» Work order:
This task calls for copying every line of the records that includes the word "agent".

» Records to use:

=== Begin Enclosure ===

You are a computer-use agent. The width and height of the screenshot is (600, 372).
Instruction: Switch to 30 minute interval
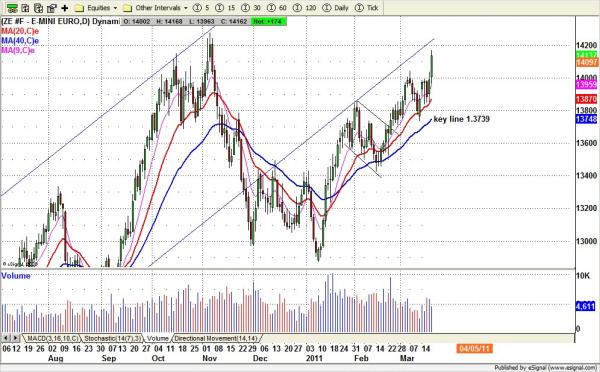[x=252, y=8]
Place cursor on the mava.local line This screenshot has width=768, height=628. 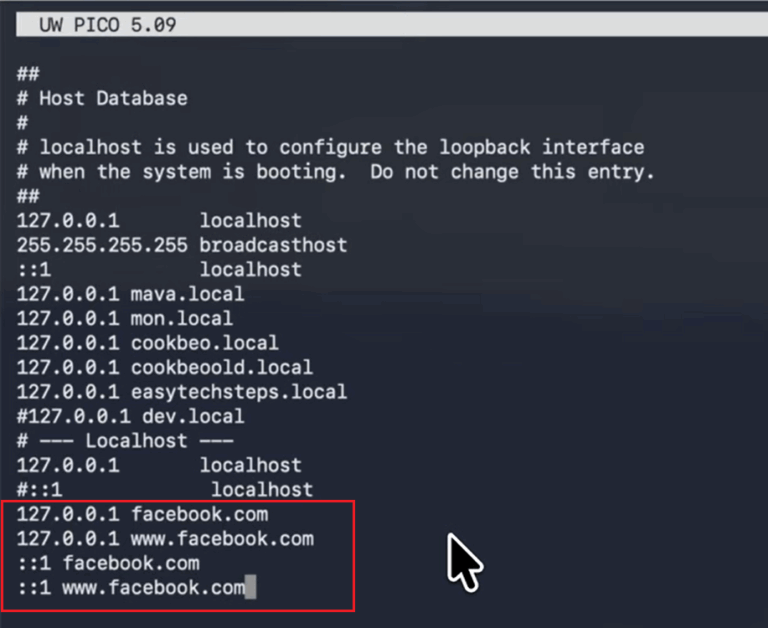(130, 295)
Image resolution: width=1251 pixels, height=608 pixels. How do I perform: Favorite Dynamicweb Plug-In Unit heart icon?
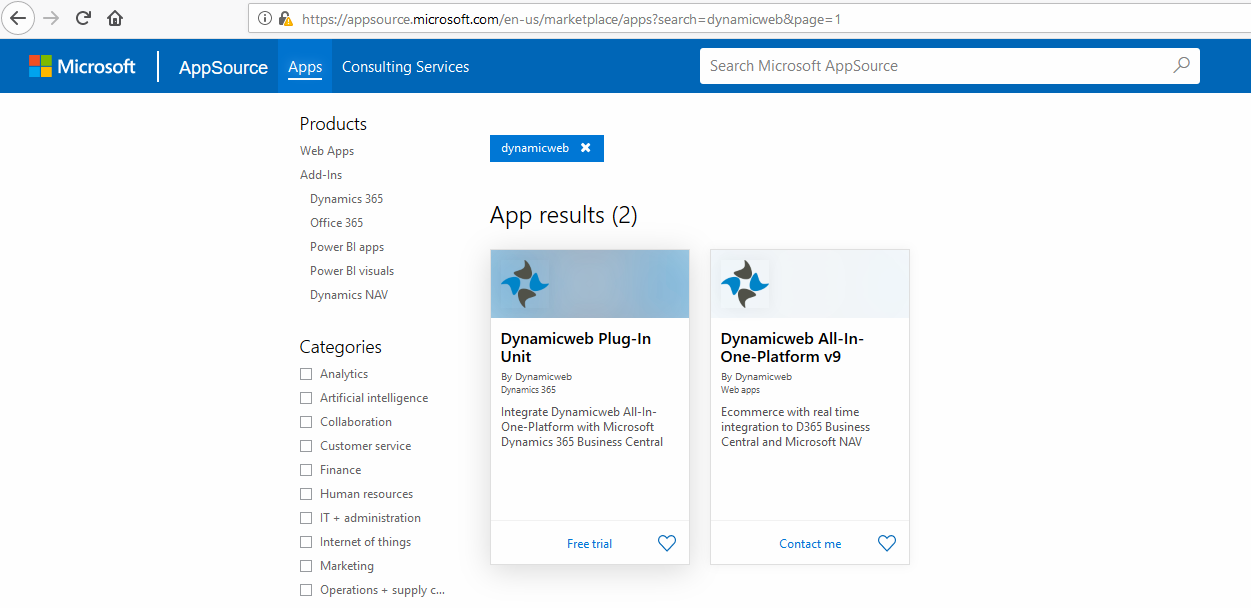[667, 543]
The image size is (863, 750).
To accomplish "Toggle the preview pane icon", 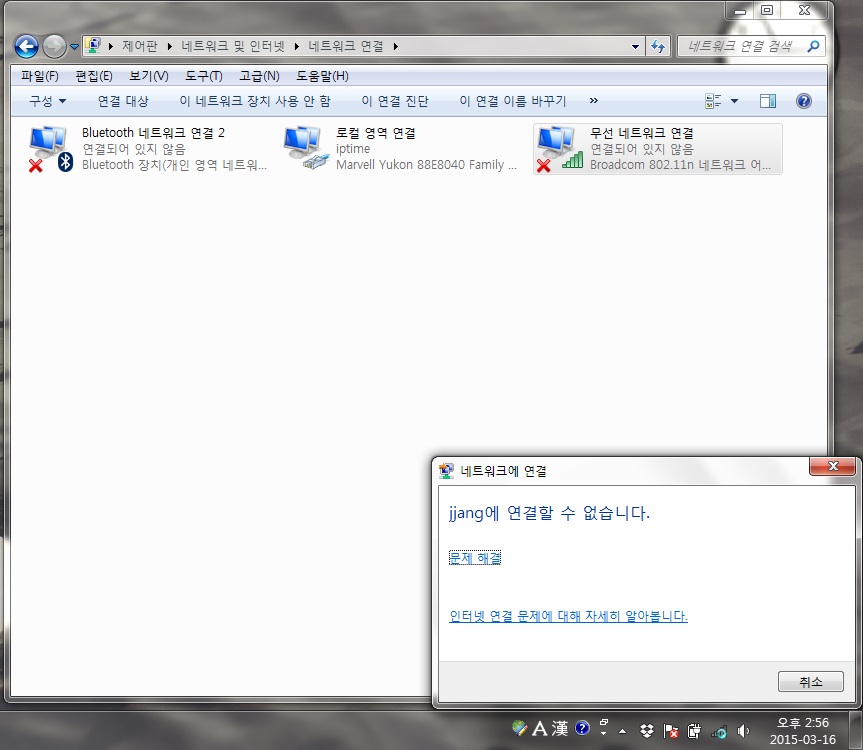I will (x=768, y=101).
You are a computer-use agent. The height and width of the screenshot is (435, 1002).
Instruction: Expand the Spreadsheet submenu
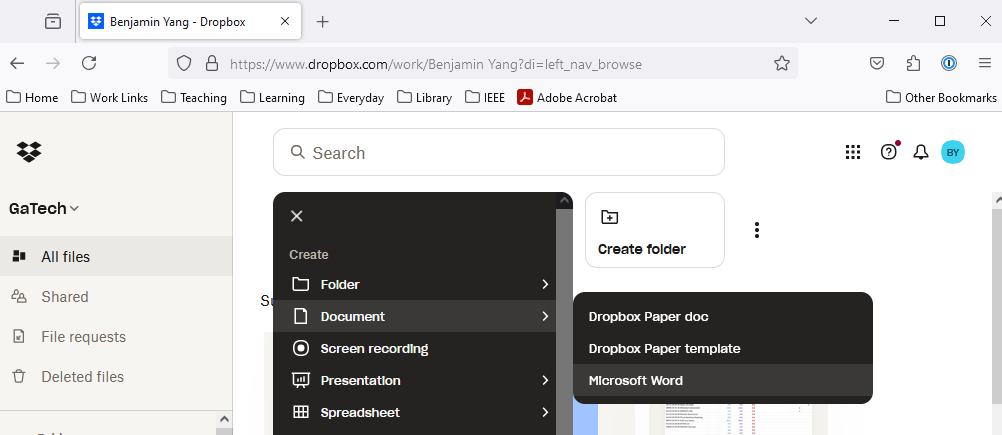[420, 413]
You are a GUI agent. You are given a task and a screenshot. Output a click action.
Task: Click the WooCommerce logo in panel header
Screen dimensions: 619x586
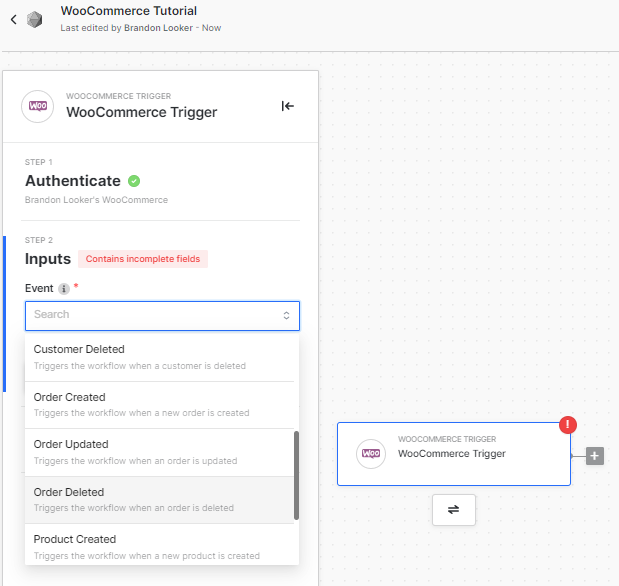point(38,106)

=== End Enclosure ===

» Exercise answer:
You are a computer-use agent. The width and height of the screenshot is (600, 372).
You are a computer-use agent. The height and width of the screenshot is (435, 1002).
You are a GUI agent. You are given a task and a screenshot. Output a click action.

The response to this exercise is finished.